Today we visited Hornsund, the southernmost fjord on the west coast of the island Spitzbergen in the Svalbard archipelago. We cruised deep into the fjord in the early morning and, because it was a bit windy in the main fjord, we proceeded south into another branch of Hornsund called Samarinvågen. As we approached the fast ice at the end of the fjord, we saw a polar bear walking on the fast ice, hunting for seal breathing holes. He walked slowly over the ice and occasionally lay down and rolled over to scratch his back. We were impressed by the lonely peripatetic life of a polar bear on the ice, living at the very edge of survivability with only his skill as a hunter and his incredible olfactory sense to ensure his success.
We watched him for quite a while before proceeding out of Samarinvågen and back into the main fjord. We soon turned north into another branch of Hornsund called Burger Bukta and cruised into a section called Austre Burger Bukta, the east branch. At the end of this fjord sit two very large glaciers. One is a tidewater glacier with its face continuing below sea level. The second glacier terminated at a large terminal moraine and the glacier itself was full of rock material that it accumulated along its passage through the tall mountains on both sides of the glacial valley. On the water at the face of the glacier we saw a pair of long-tailed ducks.
During lunch, we repositioned once again near where the two fjords split apart.

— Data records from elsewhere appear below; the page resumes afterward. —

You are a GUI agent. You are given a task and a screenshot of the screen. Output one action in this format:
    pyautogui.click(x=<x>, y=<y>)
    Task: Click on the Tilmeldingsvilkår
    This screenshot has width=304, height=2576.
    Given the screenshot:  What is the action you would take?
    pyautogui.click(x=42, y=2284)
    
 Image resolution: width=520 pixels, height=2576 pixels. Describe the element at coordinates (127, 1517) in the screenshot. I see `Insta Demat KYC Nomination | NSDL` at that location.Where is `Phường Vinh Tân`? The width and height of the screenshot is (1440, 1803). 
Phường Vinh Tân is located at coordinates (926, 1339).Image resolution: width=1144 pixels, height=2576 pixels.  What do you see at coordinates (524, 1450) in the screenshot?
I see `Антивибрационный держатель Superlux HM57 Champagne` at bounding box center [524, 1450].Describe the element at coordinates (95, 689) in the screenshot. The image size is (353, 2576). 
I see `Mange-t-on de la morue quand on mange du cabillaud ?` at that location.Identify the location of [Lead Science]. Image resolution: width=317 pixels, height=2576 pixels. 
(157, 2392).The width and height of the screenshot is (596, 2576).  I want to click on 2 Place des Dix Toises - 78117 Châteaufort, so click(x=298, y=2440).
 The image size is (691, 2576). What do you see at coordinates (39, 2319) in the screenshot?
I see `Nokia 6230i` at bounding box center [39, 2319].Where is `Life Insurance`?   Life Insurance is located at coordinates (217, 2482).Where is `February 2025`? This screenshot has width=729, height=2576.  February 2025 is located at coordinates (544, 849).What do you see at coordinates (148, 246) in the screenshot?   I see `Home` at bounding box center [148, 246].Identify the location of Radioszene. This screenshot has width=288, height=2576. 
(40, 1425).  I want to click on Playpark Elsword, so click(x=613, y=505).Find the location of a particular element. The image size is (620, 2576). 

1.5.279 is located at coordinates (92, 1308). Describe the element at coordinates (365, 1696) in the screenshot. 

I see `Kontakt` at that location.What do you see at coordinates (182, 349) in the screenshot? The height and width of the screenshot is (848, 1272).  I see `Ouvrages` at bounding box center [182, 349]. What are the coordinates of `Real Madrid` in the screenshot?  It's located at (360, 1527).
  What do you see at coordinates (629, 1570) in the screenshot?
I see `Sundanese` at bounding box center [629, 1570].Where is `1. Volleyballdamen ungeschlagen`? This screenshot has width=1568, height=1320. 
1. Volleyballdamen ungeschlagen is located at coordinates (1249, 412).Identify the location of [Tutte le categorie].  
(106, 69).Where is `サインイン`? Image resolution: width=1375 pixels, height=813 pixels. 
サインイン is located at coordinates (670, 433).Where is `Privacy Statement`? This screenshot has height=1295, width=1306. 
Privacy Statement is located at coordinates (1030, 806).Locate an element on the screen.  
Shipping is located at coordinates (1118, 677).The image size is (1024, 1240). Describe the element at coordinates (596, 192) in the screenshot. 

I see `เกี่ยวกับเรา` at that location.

This is a place where there is enough flat land that a trapper’s hut was built there around 1919 when trappers, including the famous Norwegian woman trapper, Wanny Wolstad, and her two young sons wintered there, trapping foxes and polar bears. The site sits beneath a huge cliff where thousands of black-legged kittiwakes nest and constantly call to one another. The place is called Gnålodden for the mountain above it, which is called Gnåberget or “mountain of incessant humming.” We were able to land at the hut and take walks to the bottom of the bird cliffs. We observed a couple of arctic fox hunting for eggs or chicks which may have fallen from the cliff nests. In the late afternoon, we sailed out of Hornsund and began to make our way north to the ice edge.